I am a relative newcomer to the world of caregiving. I was once a take-charge person, the one who makes things happen. Now, I follow behind, responding to each downward step and wondering what it’s all about. It all seems like such a waste.

Christian theology includes the concept of the kingdom of God, which was inaugurated by Jesus Christ, includes all those who follow Him, and will culminate in the resurrection of the dead and the remaking of the entire universe. This is the project I’d rather be working on: Bible studies, Sunday School classes, worship, prayer, exhortation and encouragement. These are the offerings I used to make to God.

Now I wait on Mom and work on my degree, hoping to finish well and graduate to other things. Feeling guilty for wanting to move on.

The ancient Israelites used to make drink offerings to God. The wine was poured out on the altar. If there is no God, it was wasted. If there is a God who required such an offering, the wine was not wasted, but put to the best use.

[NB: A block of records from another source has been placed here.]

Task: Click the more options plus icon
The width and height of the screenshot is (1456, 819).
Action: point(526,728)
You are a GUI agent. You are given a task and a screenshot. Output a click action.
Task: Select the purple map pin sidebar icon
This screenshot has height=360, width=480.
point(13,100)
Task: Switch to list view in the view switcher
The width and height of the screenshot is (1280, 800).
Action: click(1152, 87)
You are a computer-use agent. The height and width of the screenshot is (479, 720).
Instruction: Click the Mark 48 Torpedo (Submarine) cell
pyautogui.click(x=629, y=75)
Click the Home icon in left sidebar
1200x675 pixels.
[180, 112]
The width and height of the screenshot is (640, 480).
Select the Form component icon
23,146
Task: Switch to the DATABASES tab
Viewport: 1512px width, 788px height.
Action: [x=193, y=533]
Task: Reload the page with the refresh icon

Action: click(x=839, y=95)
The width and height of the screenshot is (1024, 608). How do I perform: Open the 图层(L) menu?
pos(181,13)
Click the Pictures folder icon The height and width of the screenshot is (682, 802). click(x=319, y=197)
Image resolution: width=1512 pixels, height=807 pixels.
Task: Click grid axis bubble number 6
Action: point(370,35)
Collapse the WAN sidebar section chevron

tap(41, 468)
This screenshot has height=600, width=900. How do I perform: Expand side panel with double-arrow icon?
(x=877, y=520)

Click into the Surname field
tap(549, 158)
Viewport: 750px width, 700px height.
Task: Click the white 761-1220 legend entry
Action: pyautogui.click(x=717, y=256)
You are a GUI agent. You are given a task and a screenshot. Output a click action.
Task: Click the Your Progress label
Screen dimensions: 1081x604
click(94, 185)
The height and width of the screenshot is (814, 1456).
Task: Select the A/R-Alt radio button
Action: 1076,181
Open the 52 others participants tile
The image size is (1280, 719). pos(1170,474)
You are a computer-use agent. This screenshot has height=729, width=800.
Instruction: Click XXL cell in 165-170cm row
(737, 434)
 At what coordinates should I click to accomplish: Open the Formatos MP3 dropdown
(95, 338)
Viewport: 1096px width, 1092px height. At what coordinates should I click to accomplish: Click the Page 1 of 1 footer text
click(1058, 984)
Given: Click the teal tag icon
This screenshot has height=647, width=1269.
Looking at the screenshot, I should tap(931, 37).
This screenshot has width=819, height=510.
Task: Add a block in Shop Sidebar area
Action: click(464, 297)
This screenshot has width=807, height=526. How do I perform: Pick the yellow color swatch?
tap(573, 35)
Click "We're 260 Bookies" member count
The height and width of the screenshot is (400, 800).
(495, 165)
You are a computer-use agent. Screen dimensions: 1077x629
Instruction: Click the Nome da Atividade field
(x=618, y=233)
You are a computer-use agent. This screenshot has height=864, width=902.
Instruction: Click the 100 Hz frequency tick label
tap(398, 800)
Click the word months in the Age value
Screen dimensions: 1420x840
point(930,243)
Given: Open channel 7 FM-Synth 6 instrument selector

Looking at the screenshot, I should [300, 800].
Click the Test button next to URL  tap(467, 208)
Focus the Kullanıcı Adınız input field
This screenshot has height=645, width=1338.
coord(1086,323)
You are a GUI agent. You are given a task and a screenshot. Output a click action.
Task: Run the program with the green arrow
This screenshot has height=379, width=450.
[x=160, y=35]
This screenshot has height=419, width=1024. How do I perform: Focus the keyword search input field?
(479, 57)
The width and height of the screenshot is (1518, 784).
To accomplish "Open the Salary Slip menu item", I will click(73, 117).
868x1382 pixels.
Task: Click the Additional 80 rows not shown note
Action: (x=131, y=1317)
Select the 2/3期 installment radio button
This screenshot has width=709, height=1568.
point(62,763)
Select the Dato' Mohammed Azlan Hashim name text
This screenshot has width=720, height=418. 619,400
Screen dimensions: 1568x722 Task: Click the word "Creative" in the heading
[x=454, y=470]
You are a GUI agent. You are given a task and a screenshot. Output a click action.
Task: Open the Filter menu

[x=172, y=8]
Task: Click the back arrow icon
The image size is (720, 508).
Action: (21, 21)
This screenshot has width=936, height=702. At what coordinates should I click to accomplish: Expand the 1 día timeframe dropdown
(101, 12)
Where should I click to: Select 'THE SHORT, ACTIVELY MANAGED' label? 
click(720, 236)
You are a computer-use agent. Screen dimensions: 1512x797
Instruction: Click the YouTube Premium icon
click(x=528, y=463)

Believing their God had commanded this offering, the Levites, time and again, poured out the wine. I believe in this God.

Are my caregiving efforts wasted because my mother does not remember them? Or are my efforts put to the best use, poured out for God?

To an unbeliever, this type of worship must appear to be a great waste. But the thought of pleasing my Father in heaven keeps me going, as I make offerings, morning and evening.